La alegría del Liverpool, el desgarro del United
PREMIER LEAGUE
Días después de la fiesta liguera en Anfield, un herido Manchester United pretende enterrar su desastrosa temporada ante el Athletic, para tratar de ganar la Europa League


- Xavier Hoste
Periodista
Las grandes alegrías del Liverpool suponen siempre un fuerte desgarro anímico para el Manchester United. Así ha sido siempre en la historia del fútbol inglés, y el 20º título de los ‘reds’, celebrado el domingo con furor y pasión desatada en Merseyside, ha querido coincidir con el dramático presente de los ‘red devils’, hundidos en la clasificación de la Premier League y en alarmante situación económica. Ese duro contraste hace aún más dolorosa la herida en el lado rojo de Manchester. Y por eso el partido de mañana ante el Athletic, en San Mamés, cobra más valor para el equipo de Rúben Amorim. Ya lo catalogan en la ciudad como el ‘match of the year’, porque está en la Europa League la salvación de su año más negro.
El porqué de que 20 títulos signifiquen tanto para United y Liverpool está en la creencia de una superioridad vanidosa sobre los demás clubs de la liga inglesa, que tiene sus orígenes en aquella vieja promesa de Sir Alex Ferguson de “derribar al club de Anfield”, cuando dominaba de manera aplastante en los años 70 y 80.
Resume la feroz batalla por una supremacía en el Reino Unido que ha entusiasmado a los aficionados durante décadas, engrandeciendo su rivalidad en los ‘pubs’ y estadios de todo el país. Ahora están igualados, y eso para el sentimiento dominador del United es como perder el trono del que tantos años llevaban presumiendo. Un golpe bajo.

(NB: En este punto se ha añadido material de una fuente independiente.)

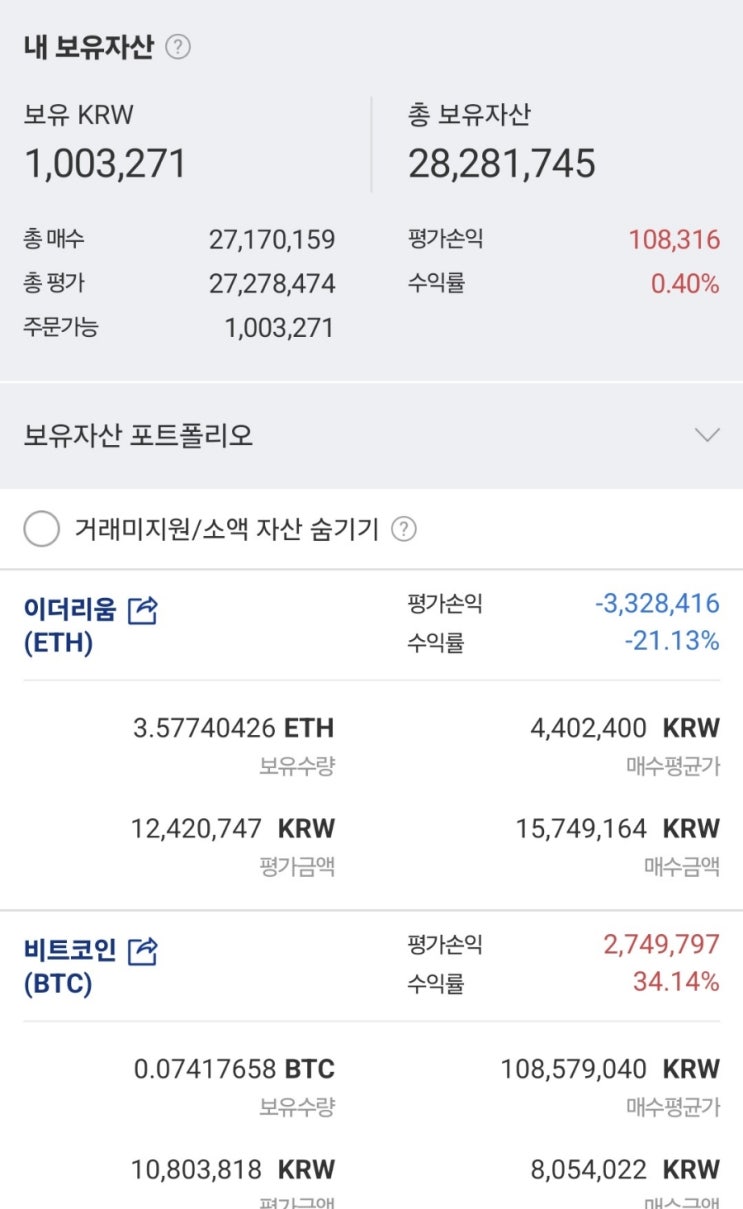Screen dimensions: 743x1209
Task: Click the Bitcoin return rate 34.14%
Action: [x=675, y=982]
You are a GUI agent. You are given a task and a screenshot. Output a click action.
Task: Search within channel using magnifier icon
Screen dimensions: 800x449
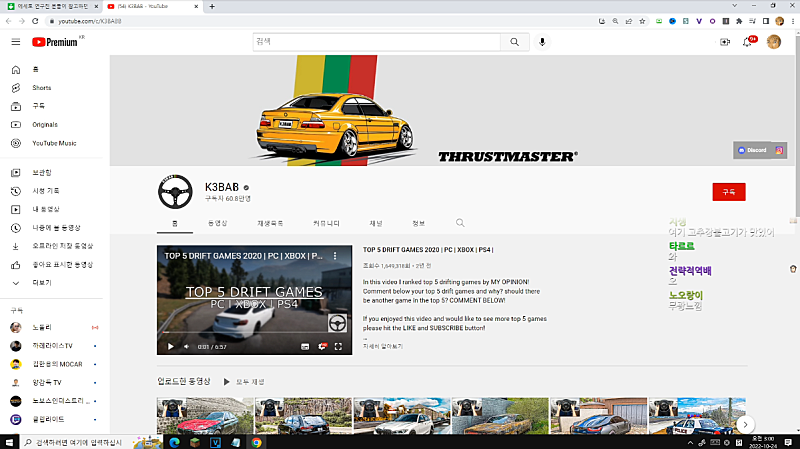460,223
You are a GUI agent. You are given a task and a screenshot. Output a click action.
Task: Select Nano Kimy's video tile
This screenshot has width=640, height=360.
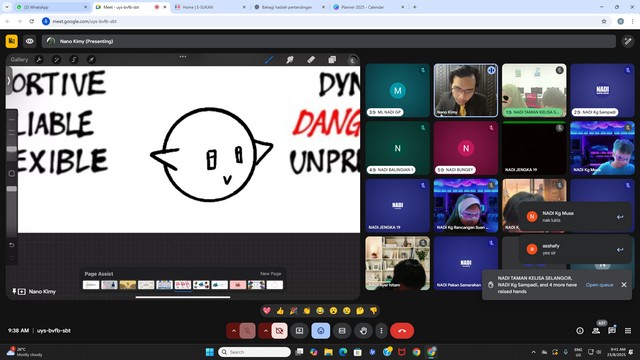[x=465, y=90]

La declaración de intenciones de Ferguson conectó durante años a la perfección con los sueños, esperanzas y sentimientos que fluían de las gradas de Old Trafford, alimentados con los éxitos del Liverpool. La rivalidad entre los dos gigantes del noroeste inglés ha ido discurriendo y aumentando con unos grandes contrastes, y cuando uno está arriba, el otro está muy abajo, como está sucediendo este año para el Manchester United. Solo una vez (2008-09), en los 47 años transcurridos desde que igualaron a siete títulos cada uno, los dos clubs ingleses más laureados se han disputado la liga inglesa al mismo tiempo.

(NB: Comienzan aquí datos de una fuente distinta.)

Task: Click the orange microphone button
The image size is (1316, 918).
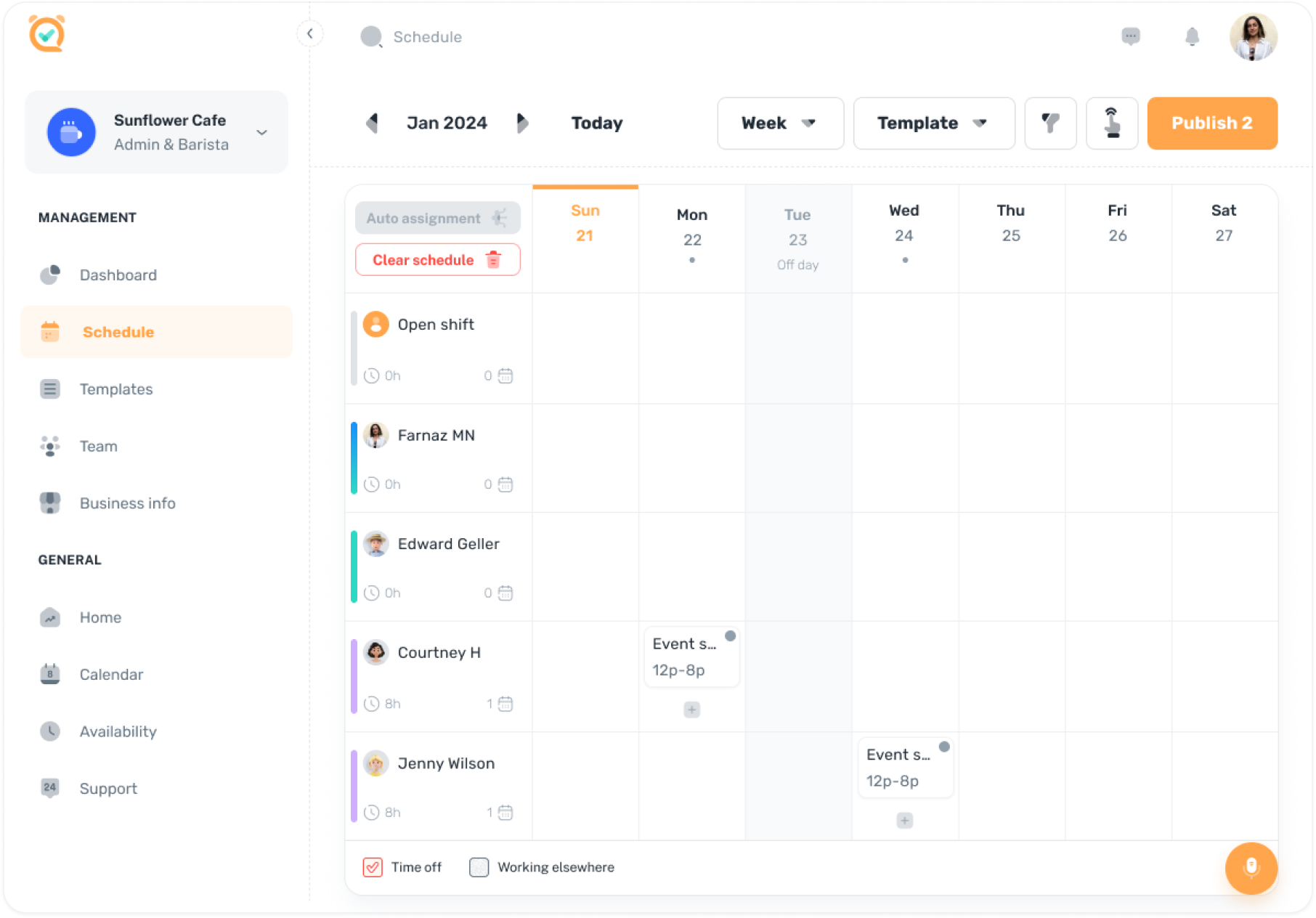Action: tap(1251, 867)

Así, mientras el United se fue apagando en el desierto post-Busby, el Liverpool celebró 11 títulos más entre 1973 y 1990. La ambición de Ferguson a su llegada a Manchester en 1986 no podía ser tarea fácil, pero nadie en Merseyside intuyó, mientras su rival acumulaba trofeos durante la siguiente década, que el Liverpool tardaría 30 años en aumentar su palmarés.
Ferguson se marchó tras conseguir el 20º título en 2013. Mientras la supremacía del United se iría luego desvaneciendo en el caótico período posterior al escocés, el Liverpool acertó a fortalecerse de nuevo de la mano del carismático Jürgen Klopp. En Old Trafford, los nervios y cualquier esperanza de que los ‘reds’ flaquearan tras la marcha del alemán se ha visto cercenada en el primer año.
Ahora que el equipo de su sucesor, el holandés Arne Slot, ha logrado igualarles, desespera a la afición del Manchester rojo ver a su equipo sin fuerzas, orden e ímpetu para poderlo frenar. Sus desastres de este año solo han tenido alivio en las noches europeas, como la épica que se vivió en Old Trafford frente al Olympique Lyon, al remontar un 2-4 en la prórroga, con el gol milagroso de McGuire.
El partido ante el intimidante Athletic en su San Mamés será así su gran oportunidad de defender su orgullo herido frente al Liverpool, y poder soñar con la final para reconectarse a la Champions League. Sienten en Manchester que solo esa gesta enterraría las decepciones.